En el aspecto práctico, las audiencias no se beneficiaban de ningún medio suplementario para la ocasión. No estaban en condiciones de garantizar aquella vigilancia general de las cuestiones indianas, como tampoco parecían estar siempre deseosas de ejercerla. Aun así, más allá de sus funciones judiciales, las audiencias garantizaban el gobierno efectivo de las monarquías indianas. Al mismo tiempo, era de esperar que los hombres investidos de una autoridad real particular rigieran las nuevas leyes. Con este objeto, Blasco Núñez de Vela fue nombrado virrey de Perú en marzo de 1544. Contando a sus espaldas con su experiencia peninsular de inquisidor, Francisco Tello de Sandoval fue nombrado visitador (comisario) para Nueva España, a donde llegó en marzo de 1544. Como nuevo presidente, en la primavera de 1548 se le adjudicó a Alonso López de Cerrato la tarea de instaurar la ley para la Audiencia de Guatemala, también llama da Audiencia de los Confines. A falta de hombres, medios y paz, la aplicación de este conjunto legislativo se suspendió rápidamente, ya que no fue abolido, de modo que siguió inspirando la política americana de la Península y atizando de muchas maneras las rebeliones.
Una serie de cartas del licenciado Francisco Tello de Sandoval al rey nos permite conocer hoy las trabas impuestas a la aplicación de las leyes en Nueva España, la fragilidad del gobierno de las Indias, así como el estado de ánimo en el que se encontraban los españoles.29 El visitador subrayaba los abusos pertrechados contra los indios y afirmaba que la reforma llegaba a su peor momento, habida cuenta del estado general de debilidad de la administración real. Las epidemias reducían la actividad del país. Se estimaba en 160 o 170 el número diario de fallecidos en los diferentes barrios de México. Cada uno admitía que 200 000 indios, como mínimo, habían perdido la vida desde el principio de la epidemia y los bastimentos escaseaban terriblemente. Cerca de México, los indios pensaban que su encomendero era el rey del país. No sabían lo que podían esperar de la justicia del rey de Castilla. Es lógico que el comisario afirmara la necesidad de reforzar el sistema reticular de las provincias y hacerlo más coherente. Los abusos también los cometían los propios indígenas. Según Sandoval, el poder de las élites tradicionales debía reducirse, así como las exacciones de los hijos de los conquistadores. Caciques y jefes principales eran los culpables de cobrar la parte de los tributos destinada a las comunidades autóctonas.

**********

### Ejercicios
**A.** Traduzca al inglés esta oración del fragmento sobre las audiencias y las leyes de Indias: «Con este objeto, Blasco Núñez de Vela fue nombrado virrey de Perú en marzo de 1544.»
**B.** Retome el fragmento sobre las audiencias y las leyes de Indias y prosiga la redacción a partir de su última oración.
Las filas que aparecen a continuación constituyen un material independiente del fragmento sobre las audiencias y las leyes de Indias.

**********

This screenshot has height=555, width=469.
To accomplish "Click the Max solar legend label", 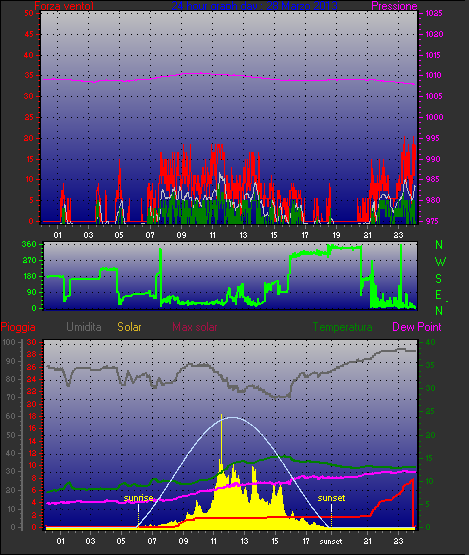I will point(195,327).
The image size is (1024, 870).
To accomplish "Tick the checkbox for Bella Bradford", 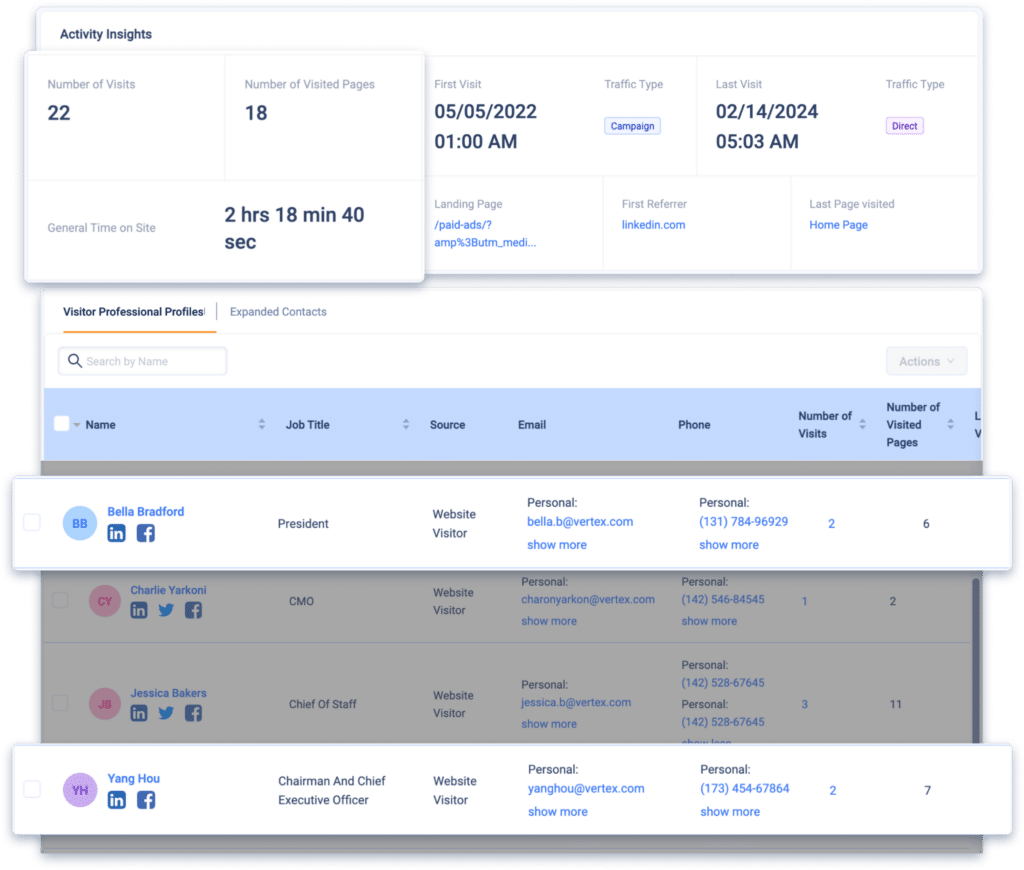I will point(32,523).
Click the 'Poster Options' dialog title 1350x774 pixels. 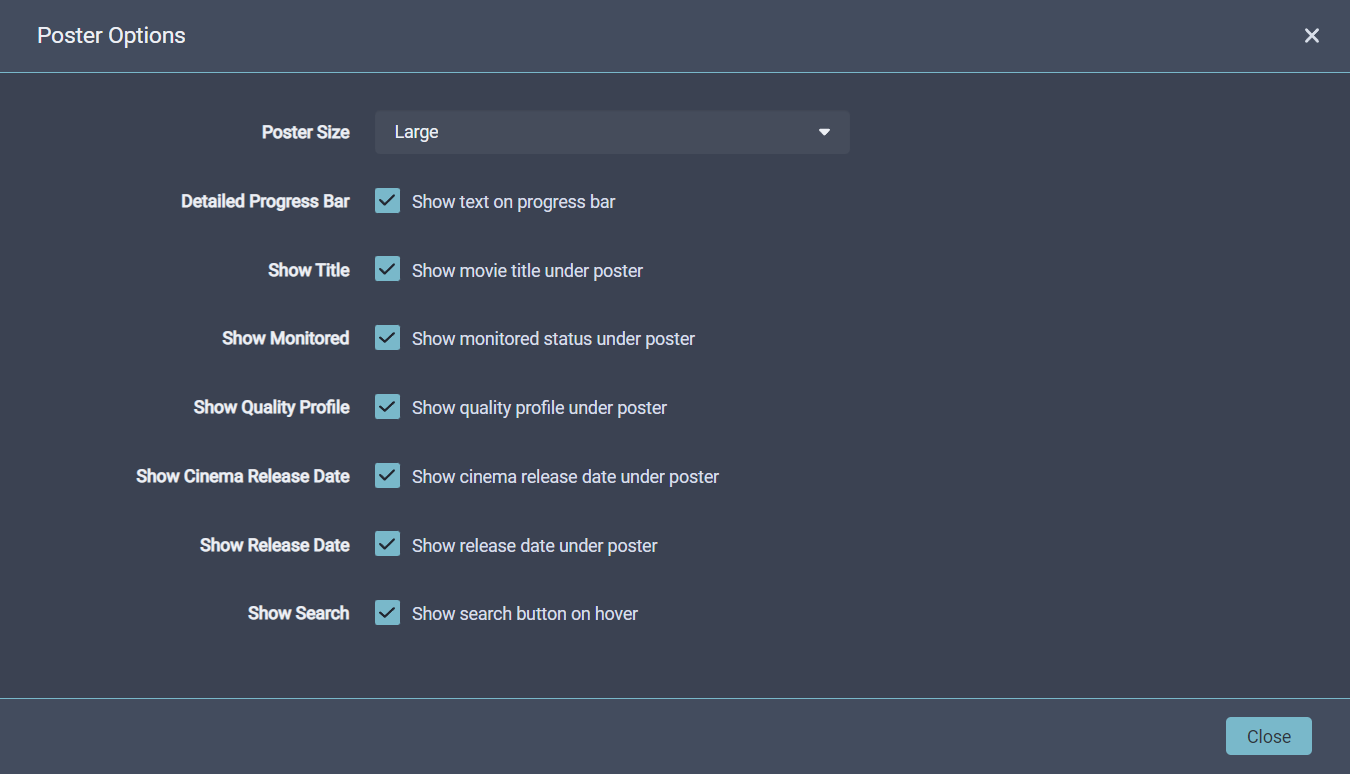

**********

### Respuestas esperadas
**A.** To this end, Blasco Núñez de Vela was appointed viceroy of Peru in March 1544.

**B.**
Las carencias de la administración se traducían en el hecho de que la Hacienda no conseguía pagar los salarios de los oficiales, haciendo imposible cualquier refuerzo del aparato judicial. La corona recibía de las Indias más de lo que le pagaba, por lo que Sandoval sugirió que se repartieran los salarios de algunos oficiales, mejorando los emolumentos de los que cobraban menos. Había que hacer que se integrara el principio que prohibía a los agentes del rey que tuvieran intereses personales en los asuntos locales, pero las finanzas no estaban por todas partes. Los hombres honorables, cultos y deseosos de obrar bien debían ocupar los puestos, una situación que estaba lejos de aquella realidad. De esa manera, los conquistadores casados, exentos de encomienda, aunque premiados por la corona con cargos de corregidores, eran de los más crueles en el trato con los indígenas. Todos se acordaban también de los desengaños que habían ocasionado las fundaciones de las diversas audiencias. Núñez de Guzmán, primer presidente de la de México, tuvo un comportamiento tan detestable que hubo que destituirlo en 1530. Los oidores debían ser “personas de letras e conciencia y experiencia, que hayan tenido cargos con grado de justicia porque hay falta de personas de experiencia y por ellos algunas veces ha habido falta en la expedición de la justicia”. También debían seleccionarse los alcaldes de Indias con mucho más cuidado que los de Castilla, ya que estos últimos estaban más cerca del rey.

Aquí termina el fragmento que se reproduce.